== RAW DATA ==
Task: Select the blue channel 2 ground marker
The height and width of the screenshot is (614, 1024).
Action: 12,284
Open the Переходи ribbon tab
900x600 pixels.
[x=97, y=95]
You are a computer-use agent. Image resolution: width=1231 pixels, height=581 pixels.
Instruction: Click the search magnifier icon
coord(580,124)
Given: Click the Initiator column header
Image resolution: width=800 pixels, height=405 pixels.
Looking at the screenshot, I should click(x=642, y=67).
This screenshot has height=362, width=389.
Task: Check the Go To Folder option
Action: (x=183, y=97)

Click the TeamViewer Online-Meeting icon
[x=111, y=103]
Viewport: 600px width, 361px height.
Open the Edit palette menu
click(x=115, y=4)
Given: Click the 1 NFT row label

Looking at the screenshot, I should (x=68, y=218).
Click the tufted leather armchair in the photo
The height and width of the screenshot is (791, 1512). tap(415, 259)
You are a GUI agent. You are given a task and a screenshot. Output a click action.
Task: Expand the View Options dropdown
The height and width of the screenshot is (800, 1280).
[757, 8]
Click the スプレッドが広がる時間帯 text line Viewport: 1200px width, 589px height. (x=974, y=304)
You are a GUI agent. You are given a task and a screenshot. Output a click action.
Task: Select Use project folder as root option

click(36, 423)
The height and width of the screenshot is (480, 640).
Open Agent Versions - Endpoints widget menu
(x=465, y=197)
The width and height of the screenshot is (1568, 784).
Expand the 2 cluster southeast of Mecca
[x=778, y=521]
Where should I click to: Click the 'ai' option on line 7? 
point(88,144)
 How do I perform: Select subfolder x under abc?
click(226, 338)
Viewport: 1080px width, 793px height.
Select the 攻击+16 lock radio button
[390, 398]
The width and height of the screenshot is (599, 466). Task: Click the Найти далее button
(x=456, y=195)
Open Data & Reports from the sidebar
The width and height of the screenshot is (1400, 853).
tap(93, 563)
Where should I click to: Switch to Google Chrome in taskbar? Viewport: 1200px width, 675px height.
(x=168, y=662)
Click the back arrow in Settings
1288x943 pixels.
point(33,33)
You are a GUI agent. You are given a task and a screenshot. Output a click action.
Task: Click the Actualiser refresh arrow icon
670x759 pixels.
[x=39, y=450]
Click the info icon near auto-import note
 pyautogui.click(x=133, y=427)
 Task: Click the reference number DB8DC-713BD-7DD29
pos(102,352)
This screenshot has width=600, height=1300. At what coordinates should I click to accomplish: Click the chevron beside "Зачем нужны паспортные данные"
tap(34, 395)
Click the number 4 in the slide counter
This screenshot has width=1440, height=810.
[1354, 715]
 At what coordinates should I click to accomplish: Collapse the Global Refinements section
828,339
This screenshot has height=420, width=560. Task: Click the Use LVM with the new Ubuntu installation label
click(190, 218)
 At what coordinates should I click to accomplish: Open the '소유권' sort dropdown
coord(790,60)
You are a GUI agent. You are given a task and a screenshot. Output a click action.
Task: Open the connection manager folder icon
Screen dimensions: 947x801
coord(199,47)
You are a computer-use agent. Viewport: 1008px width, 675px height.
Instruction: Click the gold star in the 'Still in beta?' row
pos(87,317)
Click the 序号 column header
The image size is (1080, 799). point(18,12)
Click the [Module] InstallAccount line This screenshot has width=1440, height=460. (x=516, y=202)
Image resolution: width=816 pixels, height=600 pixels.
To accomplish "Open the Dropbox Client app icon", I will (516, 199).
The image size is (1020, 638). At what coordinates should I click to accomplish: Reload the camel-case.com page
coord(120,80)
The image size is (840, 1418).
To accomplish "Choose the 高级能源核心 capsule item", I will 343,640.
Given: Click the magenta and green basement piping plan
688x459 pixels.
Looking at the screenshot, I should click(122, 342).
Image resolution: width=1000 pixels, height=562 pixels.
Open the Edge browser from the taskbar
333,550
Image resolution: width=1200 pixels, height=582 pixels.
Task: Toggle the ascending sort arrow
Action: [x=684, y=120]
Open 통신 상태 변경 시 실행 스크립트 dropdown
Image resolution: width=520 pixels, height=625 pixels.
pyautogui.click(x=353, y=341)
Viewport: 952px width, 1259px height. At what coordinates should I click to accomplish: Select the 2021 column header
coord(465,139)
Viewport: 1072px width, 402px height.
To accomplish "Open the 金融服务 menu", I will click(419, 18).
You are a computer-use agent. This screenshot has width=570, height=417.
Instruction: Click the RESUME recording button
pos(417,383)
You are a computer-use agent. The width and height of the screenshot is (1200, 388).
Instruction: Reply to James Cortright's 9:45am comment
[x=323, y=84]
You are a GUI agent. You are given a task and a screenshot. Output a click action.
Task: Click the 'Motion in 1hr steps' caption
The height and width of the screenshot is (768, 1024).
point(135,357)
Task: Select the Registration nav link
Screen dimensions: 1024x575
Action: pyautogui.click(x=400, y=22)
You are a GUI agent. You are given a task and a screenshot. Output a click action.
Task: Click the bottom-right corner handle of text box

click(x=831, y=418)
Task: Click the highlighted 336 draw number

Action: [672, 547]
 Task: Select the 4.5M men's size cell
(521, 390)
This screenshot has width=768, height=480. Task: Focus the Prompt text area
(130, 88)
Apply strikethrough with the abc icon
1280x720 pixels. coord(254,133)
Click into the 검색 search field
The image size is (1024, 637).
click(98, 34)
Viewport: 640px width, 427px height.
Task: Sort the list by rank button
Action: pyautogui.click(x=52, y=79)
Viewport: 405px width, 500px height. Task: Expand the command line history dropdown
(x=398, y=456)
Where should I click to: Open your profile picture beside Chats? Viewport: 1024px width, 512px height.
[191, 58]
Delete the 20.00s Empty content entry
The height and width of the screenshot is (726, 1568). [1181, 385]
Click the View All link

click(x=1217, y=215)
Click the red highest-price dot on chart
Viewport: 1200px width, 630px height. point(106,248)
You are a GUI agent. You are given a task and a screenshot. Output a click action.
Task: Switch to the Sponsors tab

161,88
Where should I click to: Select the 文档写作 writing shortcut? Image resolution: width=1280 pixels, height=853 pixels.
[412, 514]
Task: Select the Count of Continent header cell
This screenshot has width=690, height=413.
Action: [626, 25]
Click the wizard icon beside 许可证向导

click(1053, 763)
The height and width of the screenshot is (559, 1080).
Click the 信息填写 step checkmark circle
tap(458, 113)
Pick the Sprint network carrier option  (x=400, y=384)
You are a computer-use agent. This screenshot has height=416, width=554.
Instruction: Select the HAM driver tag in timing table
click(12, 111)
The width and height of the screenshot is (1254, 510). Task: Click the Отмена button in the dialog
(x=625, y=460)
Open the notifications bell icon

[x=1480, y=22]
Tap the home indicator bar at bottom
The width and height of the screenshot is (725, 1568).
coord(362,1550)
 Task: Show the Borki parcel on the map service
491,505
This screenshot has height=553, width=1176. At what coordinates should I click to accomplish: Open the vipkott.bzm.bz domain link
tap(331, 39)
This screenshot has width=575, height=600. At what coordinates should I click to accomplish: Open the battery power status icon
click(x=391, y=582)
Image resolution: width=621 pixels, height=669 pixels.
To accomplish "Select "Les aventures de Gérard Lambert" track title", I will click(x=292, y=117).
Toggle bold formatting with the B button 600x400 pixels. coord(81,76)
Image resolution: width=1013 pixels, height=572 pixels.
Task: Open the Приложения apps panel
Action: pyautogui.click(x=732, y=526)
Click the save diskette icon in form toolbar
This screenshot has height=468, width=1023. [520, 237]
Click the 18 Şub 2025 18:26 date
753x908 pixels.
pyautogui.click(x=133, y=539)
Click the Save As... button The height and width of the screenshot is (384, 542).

== DESCRIPTION OF THE TASK ==
Your task is to gather all lines from the entries above that hold the word "will".

== TASK ANSWER ==
To accomplish "Open the Dropbox Client app icon", I will (516, 199).
To accomplish "Choose the 高级能源核心 capsule item", I will 343,640.
To accomplish "Open the 金融服务 menu", I will click(419, 18).
To accomplish "Select "Les aventures de Gérard Lambert" track title", I will click(x=292, y=117).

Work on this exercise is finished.